In the earlier stages of the discussion which followed on the discoveries, it was assumed, perhaps somewhat hastily, that such a culture could not have been indigenous, resemblances to Egyptian and Mesopotamian work were pointed out, and it was suggested that the impulse and the skill which gave rise to the art of Mycenæ were not native but borrowed, the Phœnicians being generally held to be the medium through which the influence of the East had filtered into the Ægean area. As time has gone on, however, the Phœnicians have gradually come to bulk less and less in the view of students of the Ægean problem. It is no longer held that they contributed anything original to the development of Mycenæan culture, and even as middlemen the tendency is to allow them an influence far smaller than was once held to be theirs. It has become manifest that, in at least the case of Crete and Egypt, communication need not have been through Phœnician media at all, but was far more probably direct. And with regard to the whole question of the debt owed to the East by this early European civilization, it is probable that the Ægean gave quite as much as it borrowed, and that its artists were sufficiently great to have originated their own culture. Mycenæan, and still more the great Minoan art of which Mycenæan has proved to be only a decadent phase, needed no Oriental crutches. With regard to Egypt, the obligations of the two cultures were certainly mutual; each influenced the other; it was not a case of master and scholar, but of two contemporary civilizations, each fully inspired with a native spirit, each ready to use whatever seemed good to it in the work of the other, but both perfectly original in their genius.

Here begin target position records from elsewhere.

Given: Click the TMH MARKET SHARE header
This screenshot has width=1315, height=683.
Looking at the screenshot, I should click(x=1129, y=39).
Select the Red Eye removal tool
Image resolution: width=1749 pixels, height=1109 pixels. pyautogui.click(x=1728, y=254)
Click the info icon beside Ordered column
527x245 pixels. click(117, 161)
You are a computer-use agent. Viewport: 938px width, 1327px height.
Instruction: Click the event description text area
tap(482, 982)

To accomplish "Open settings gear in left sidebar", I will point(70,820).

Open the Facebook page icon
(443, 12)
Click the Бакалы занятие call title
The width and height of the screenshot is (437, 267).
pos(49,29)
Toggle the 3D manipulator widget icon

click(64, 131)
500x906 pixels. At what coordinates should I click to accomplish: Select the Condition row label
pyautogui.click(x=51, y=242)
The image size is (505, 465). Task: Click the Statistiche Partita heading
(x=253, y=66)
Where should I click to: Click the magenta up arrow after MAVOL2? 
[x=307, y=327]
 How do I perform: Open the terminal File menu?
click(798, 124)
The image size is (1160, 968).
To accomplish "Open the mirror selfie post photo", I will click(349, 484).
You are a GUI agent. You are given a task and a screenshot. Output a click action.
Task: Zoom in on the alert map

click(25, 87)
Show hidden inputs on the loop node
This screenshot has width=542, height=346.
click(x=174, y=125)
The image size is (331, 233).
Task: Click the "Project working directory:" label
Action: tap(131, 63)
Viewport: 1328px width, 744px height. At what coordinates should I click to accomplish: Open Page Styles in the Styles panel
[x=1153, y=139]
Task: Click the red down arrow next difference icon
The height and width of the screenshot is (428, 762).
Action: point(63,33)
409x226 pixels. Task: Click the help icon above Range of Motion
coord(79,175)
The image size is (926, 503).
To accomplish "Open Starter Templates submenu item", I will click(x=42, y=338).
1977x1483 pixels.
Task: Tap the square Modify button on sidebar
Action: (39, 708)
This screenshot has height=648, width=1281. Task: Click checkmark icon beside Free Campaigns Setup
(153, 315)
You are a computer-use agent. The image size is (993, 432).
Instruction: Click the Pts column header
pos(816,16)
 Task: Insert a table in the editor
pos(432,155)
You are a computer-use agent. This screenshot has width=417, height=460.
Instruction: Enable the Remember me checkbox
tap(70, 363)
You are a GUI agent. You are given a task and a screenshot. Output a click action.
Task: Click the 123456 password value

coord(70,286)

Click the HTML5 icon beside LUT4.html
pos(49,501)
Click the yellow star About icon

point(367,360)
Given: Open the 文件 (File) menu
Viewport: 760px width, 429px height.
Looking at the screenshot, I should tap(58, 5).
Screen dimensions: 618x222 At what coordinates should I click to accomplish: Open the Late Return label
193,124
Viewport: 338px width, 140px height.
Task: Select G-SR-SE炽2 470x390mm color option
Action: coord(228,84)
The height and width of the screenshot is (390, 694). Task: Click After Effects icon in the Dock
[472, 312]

The question which was of such supreme interest to Schliemann still survives, however, though in a wider and more important form than that in which he conceived of it. It is no longer a question of whether the graves which he found were actually those of Agamemnon and his fellow-victims in the dark tragedy of Mycenæ, but of whether the people and the civilization whose remains have been brought to light are, or are not, the people and the civilization from which the Homeric bards drew the whole setting of their poems. Were the Mycenæans the Greeks of the Iliad and the Odyssey, and was it their culture that is depicted for us in these great poems?